Italian nobleman and memoir writer

Giovanni Battista Feliciano Fassola de Rasa, count de San Maiolo, commonly known as Primi Visconti (1648- 1713) was an Italian nobleman and memoir writer. Officially a diplomat, he functioned as an astrologer for high society and appear to have acted as a spy. He is most known for his memoirs, which describe the French royal court during the 1670s.

==Life==
He was born in the Spanish province the Duchy of Milan to the Italian nobleman Giacomo Fassola di Rassa and Maria Marta.

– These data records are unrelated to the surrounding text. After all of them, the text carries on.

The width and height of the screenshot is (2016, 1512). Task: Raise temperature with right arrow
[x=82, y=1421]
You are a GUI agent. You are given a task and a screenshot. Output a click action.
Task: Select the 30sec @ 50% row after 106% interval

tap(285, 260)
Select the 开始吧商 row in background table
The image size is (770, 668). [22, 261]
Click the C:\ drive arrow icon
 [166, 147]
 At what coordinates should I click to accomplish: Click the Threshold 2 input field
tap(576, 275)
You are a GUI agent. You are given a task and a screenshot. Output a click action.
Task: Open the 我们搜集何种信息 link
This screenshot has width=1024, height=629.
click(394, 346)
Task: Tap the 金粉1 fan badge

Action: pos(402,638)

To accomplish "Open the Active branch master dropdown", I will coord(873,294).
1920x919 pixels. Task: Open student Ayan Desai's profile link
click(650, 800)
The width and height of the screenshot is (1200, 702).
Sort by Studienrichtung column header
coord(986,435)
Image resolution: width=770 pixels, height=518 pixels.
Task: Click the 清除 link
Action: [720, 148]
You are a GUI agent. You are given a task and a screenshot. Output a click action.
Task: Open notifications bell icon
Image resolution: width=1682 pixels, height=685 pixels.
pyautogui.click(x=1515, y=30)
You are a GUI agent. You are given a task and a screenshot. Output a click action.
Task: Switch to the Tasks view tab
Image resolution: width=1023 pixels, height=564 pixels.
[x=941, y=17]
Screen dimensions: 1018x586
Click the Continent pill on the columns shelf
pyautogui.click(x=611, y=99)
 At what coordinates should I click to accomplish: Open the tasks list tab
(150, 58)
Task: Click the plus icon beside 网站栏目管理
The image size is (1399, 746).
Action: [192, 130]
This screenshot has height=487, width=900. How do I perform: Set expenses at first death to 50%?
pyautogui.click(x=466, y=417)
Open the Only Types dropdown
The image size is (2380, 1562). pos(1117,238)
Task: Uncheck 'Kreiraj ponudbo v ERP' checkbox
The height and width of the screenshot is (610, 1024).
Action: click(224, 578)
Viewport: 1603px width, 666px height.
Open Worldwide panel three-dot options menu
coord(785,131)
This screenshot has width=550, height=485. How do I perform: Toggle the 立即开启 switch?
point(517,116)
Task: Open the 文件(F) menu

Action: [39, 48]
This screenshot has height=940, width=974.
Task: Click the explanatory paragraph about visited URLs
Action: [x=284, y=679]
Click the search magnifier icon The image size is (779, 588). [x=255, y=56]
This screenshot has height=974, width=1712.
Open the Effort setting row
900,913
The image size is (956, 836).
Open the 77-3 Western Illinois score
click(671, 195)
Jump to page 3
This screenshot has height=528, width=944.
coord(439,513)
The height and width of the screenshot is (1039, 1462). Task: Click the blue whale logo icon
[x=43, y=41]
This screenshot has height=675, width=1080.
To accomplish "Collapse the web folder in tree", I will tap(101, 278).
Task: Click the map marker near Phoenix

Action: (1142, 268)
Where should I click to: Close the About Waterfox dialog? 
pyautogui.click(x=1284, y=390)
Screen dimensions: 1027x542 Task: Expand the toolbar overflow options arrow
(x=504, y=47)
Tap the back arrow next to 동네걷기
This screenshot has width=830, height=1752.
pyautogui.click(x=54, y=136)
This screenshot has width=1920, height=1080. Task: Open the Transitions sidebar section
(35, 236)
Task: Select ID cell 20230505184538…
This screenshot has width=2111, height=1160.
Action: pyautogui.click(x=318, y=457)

In 1672, after a inheritance dispute, he left Italy for Paris in France via Switzerland. In Paris, he became a popular astrologer with clients among the nobility. He acquired the protection of the Louis-Joseph, duc de Vendôme, and Philippe de Vendôme, who introduced him to Louis XIV at the royal French court in 1673. Officially he referred to himself as a diplomat during his period at the French court. In reality however he supported himself by making horoscopes and telling the fortune of people in high society. he is noted to have made several trips between the French court, the English court and the Netherlands, during which he is believed to have sold information as a spy.

==Memoirs==

Primi Visconti is known from the famous memoirs he wrote about his time at the French royal court, where he described several famous individuals and events of the time, such as the Affair of the Poisons.